Appare ben più giusto e doveroso evidenziare quello che è un punto fondamentale della questione: da una parte abbiamo Google, una dei più grandi capitali del pianeta, con un reddito netto nel 2020 di 40,269,000,000 dollari americani, dall’altra Messora, che per finanziare i suoi progetti conta su sparuti abbonamenti e donazioni. Ricco e povero dunque, ma come insegna Rousseau “che queste parole forte e debole sono equivoche […], il senso di questi termini è meglio espresso da quelli di povero e di ricco” (Rousseau, “discorso sull’origine delle diseguaglianze”). La ricchezza crea la forza, anzi è essa stessa una forza, una forza terribile ed incontrastabile perché da essa discende la capacità di governare la politica, e quindi l’uso della violenza, la cultura e l’informazione. E come nei capannoni di Amazon, sul terreno privato di Bezos, possiamo vedere i lavoratori costretti a pisciare nelle bottiglie di plastica e repressi nelle loro velleità sindacali, come possiamo vedere locatori intenti ad estorcere il denaro sfruttando la necessità di un bene primario come è un tetto sulla testa, così vediamo Google, attraverso Youtube, rivendicare il suo sovrano diritto di proprietà sulla piattaforma virtuale che fino a ieri, con la prospettiva del profitto, era concessa a Messora.

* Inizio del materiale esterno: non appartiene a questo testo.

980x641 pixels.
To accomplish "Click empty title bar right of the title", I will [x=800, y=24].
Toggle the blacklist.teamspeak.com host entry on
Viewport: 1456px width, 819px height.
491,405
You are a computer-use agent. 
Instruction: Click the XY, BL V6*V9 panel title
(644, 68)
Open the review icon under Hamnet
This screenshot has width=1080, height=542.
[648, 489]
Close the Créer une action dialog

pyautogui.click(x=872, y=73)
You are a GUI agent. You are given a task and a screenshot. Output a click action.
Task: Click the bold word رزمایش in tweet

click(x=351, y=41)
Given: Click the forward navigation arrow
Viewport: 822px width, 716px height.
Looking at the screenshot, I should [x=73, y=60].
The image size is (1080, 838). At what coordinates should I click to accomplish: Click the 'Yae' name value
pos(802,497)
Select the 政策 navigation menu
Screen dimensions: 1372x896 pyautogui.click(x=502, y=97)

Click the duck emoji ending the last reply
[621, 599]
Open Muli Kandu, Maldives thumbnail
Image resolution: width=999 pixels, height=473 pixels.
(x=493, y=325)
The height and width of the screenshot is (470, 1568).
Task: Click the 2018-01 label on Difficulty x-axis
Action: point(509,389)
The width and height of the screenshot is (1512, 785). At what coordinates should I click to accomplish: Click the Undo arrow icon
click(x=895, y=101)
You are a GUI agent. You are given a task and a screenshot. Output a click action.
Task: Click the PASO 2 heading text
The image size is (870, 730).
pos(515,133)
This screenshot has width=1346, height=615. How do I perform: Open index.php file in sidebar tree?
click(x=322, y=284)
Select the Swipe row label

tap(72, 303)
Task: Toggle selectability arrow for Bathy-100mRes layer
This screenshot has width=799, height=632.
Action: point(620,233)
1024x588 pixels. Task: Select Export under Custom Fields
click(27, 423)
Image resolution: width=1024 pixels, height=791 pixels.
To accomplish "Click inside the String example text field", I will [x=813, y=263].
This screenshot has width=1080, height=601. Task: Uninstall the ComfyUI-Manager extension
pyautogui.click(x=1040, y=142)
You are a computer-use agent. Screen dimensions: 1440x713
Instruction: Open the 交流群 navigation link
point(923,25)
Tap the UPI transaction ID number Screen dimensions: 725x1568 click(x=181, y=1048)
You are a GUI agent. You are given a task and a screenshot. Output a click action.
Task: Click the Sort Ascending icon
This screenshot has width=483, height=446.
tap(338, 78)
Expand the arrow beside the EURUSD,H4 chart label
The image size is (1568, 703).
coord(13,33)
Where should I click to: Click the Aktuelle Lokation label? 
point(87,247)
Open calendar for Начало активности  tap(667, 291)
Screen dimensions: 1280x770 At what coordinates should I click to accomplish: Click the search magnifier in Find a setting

Uno spazio privato non può essere democratico. La sovranità su di esso è del proprietario, solo del proprietario, che in ragione della sua forza riuscirà a far valere più o meno il suo ‘ius utendi et abutendi’. Ecco perché non è “grave” o “clamoroso” il fatto che un canale Youtube sia stato rimosso: è la logica, normalissima, prevedibile conseguenza della proprietà privata, la dimostrazione più lampante della sua incompatibilità con qualsiasi norma democratica.
La progressiva mercificazione dei diritti essenziali e delle tutele di base a cui stiamo assistendo ha invaso da anni ormai anche lo spazio della “libera espressione”. I mezzi di comunicazioni, il cui possesso è possibile unicamente per i grandi gruppi imprenditoriali, servono unicamente alla legittimazione degli stessi, e alla promozione di un linguaggio e di contenuti in linea con gli interessi di classe di questi. Non solo: nemmeno l’affissione di un manifesto su pubblica strada è più possibile legalmente senza pagare gabelle e bolli, tranne in rarissimi spazi ben delimitati, mentre l’intera comunicazione via etere è completamente privata e ridotta a mezzo di profitto.
Youtube è di proprietà del padrone, e il padrone, secondo la legge borghese, fa quello che vuole con la sua proprietà. Non basta, non serve indignarsi. Non bisogna additarlo come moralmente discutibile o lanciare improbabili progetti concorrenziali, ma attaccare la sua stessa natura di padrone.